Report every line in the listing below that contains the string "width", copying each such line in full. Case counts.

#### GIVEN DATA ####

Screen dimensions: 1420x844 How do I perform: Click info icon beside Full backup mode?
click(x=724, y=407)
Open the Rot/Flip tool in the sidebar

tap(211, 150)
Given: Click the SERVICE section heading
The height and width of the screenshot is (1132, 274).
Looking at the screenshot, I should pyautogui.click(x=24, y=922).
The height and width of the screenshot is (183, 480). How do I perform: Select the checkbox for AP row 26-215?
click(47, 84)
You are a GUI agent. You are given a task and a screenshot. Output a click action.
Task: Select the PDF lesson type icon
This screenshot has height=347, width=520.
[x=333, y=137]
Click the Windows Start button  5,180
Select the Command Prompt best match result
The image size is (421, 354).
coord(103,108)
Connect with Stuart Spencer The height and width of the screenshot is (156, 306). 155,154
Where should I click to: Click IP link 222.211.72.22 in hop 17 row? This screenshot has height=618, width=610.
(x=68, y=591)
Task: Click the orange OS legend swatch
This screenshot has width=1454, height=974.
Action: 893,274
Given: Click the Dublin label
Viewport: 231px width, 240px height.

####

WORKED ANSWER
The height and width of the screenshot is (1132, 274).
The height and width of the screenshot is (183, 480). How do I perform: Select the checkbox for AP row 26-215?
This screenshot has height=347, width=520.
Connect with Stuart Spencer The height and width of the screenshot is (156, 306). 155,154
Where should I click to: Click IP link 222.211.72.22 in hop 17 row? This screenshot has height=618, width=610.
This screenshot has width=1454, height=974.
Viewport: 231px width, 240px height.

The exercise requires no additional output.